Credit card balance transfers can be a great way to lower your interest rate and pay off debt faster. However, they also come with some drawbacks that you should consider before making the decision to move forward. By understanding all of the drawbacks associated with credit card balance transfers, you can make an informed financial decision that is best for you.
When considering making a credit card balance transfer, it’s important to consider how long you plan on having debt in order to determine whether or not such a move would be beneficial in the long-term. Most providers offer promotions that include low interest rates, or no payments, for anywhere between 6 months to 2 years. After this promotional period ends, regular interest rates will apply, and regular payments must begin being made otherwise penalties start accumulating at alarming levels.
KEY TAKEAWAYS
- consider how long you expect to carry the debt
- be careful not to use balance transfers as ATM machines
- know the interest rates/fees once the promotional period ends
One potential drawback of transferring a balance from one credit card to another is that it could temporarily bring down your overall credit score.
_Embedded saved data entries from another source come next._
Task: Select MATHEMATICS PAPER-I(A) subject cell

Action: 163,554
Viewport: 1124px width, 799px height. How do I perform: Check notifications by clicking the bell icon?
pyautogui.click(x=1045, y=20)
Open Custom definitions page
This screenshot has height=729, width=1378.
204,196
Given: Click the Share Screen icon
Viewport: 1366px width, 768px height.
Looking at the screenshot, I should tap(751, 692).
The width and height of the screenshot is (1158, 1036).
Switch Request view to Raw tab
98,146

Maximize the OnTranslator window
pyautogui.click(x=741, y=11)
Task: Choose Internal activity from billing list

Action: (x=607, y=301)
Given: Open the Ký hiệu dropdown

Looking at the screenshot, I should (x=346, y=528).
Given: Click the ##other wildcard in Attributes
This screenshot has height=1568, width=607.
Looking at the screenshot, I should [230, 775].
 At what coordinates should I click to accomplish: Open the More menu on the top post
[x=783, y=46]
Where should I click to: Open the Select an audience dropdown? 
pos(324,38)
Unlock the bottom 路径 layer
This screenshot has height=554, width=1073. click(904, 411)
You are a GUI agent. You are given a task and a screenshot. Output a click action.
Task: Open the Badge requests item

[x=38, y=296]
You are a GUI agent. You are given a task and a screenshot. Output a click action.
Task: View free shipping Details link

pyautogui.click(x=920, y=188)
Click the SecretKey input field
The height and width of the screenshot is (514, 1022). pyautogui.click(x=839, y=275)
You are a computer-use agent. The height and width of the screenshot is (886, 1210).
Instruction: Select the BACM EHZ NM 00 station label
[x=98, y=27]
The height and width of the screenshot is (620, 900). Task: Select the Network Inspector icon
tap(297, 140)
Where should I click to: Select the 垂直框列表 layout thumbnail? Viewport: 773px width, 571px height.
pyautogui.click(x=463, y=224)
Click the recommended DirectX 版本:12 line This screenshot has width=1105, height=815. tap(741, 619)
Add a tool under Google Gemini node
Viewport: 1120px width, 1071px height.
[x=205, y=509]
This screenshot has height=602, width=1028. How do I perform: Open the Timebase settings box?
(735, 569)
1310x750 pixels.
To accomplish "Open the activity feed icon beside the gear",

The score will eventually go back up once the new loan has been paid off, but in the interim period, it may cause problems when trying to get another type of loan or other types of financial services approved.
Another consideration are the fees associated with a balance transfer. Many banks charge a % on each transferred amount and this fee can add up quickly if transferring large amounts of debt from multiple cards. Additionally, depending on the provider, you may have to pay an annual fee once the promotional period ends– which will further increase your overall cost of borrowing money.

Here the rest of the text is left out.